* TASK REQUIREMENTS *
Restate the material verbatim, every line included.

########################################

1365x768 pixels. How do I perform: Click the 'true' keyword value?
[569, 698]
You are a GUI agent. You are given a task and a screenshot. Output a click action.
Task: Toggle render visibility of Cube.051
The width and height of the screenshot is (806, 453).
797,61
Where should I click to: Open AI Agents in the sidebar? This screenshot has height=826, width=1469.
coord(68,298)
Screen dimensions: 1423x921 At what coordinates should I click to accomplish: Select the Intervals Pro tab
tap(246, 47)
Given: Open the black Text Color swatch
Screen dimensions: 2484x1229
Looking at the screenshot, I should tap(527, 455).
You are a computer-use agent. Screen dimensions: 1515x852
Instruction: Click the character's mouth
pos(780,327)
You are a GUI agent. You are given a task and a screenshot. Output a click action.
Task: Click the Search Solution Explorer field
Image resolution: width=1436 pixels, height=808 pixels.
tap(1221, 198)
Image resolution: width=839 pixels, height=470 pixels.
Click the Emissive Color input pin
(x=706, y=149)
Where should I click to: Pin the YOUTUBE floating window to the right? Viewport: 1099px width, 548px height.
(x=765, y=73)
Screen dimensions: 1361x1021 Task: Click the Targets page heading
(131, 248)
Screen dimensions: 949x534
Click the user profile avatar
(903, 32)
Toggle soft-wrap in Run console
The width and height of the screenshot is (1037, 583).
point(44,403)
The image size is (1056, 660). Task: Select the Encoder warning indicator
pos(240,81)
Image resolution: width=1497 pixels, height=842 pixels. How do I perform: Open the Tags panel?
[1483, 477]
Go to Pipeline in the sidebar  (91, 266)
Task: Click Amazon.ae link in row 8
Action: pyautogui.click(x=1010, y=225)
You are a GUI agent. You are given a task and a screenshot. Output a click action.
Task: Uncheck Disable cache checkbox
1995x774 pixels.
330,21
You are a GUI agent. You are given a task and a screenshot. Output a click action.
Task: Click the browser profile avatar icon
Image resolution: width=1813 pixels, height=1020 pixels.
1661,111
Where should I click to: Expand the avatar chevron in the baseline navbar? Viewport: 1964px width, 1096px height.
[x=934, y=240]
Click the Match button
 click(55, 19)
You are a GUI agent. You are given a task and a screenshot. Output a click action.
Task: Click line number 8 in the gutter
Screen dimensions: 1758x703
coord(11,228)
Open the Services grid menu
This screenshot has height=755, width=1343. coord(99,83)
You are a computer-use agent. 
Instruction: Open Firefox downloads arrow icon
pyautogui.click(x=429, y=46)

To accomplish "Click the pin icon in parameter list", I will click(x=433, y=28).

########################################

* SOLUTION TO THIS PROBLEM *
1365x768 pixels. How do I perform: Click the 'true' keyword value?
[569, 698]
You are a GUI agent. You are given a task and a screenshot. Output a click action.
Task: Toggle render visibility of Cube.051
The width and height of the screenshot is (806, 453).
797,61
Where should I click to: Open AI Agents in the sidebar? This screenshot has height=826, width=1469.
coord(68,298)
Screen dimensions: 1423x921 At what coordinates should I click to accomplish: Select the Intervals Pro tab
tap(246, 47)
Given: Open the black Text Color swatch
Screen dimensions: 2484x1229
Looking at the screenshot, I should tap(527, 455).
You are a computer-use agent. Screen dimensions: 1515x852
Instruction: Click the character's mouth
pos(780,327)
You are a GUI agent. You are given a task and a screenshot. Output a click action.
Task: Click the Search Solution Explorer field
Image resolution: width=1436 pixels, height=808 pixels.
tap(1221, 198)
Image resolution: width=839 pixels, height=470 pixels.
Click the Emissive Color input pin
(x=706, y=149)
Where should I click to: Pin the YOUTUBE floating window to the right? Viewport: 1099px width, 548px height.
(x=765, y=73)
Screen dimensions: 1361x1021 Task: Click the Targets page heading
(131, 248)
Screen dimensions: 949x534
Click the user profile avatar
(903, 32)
Toggle soft-wrap in Run console
The width and height of the screenshot is (1037, 583).
point(44,403)
The image size is (1056, 660). Task: Select the Encoder warning indicator
pos(240,81)
Image resolution: width=1497 pixels, height=842 pixels. How do I perform: Open the Tags panel?
[1483, 477]
Go to Pipeline in the sidebar  (91, 266)
Task: Click Amazon.ae link in row 8
Action: pyautogui.click(x=1010, y=225)
You are a GUI agent. You are given a task and a screenshot. Output a click action.
Task: Uncheck Disable cache checkbox
1995x774 pixels.
330,21
You are a GUI agent. You are given a task and a screenshot. Output a click action.
Task: Click the browser profile avatar icon
Image resolution: width=1813 pixels, height=1020 pixels.
1661,111
Where should I click to: Expand the avatar chevron in the baseline navbar? Viewport: 1964px width, 1096px height.
[x=934, y=240]
Click the Match button
 click(55, 19)
You are a GUI agent. You are given a task and a screenshot. Output a click action.
Task: Click line number 8 in the gutter
Screen dimensions: 1758x703
coord(11,228)
Open the Services grid menu
This screenshot has height=755, width=1343. coord(99,83)
You are a computer-use agent. 
Instruction: Open Firefox downloads arrow icon
pyautogui.click(x=429, y=46)

To accomplish "Click the pin icon in parameter list", I will click(x=433, y=28).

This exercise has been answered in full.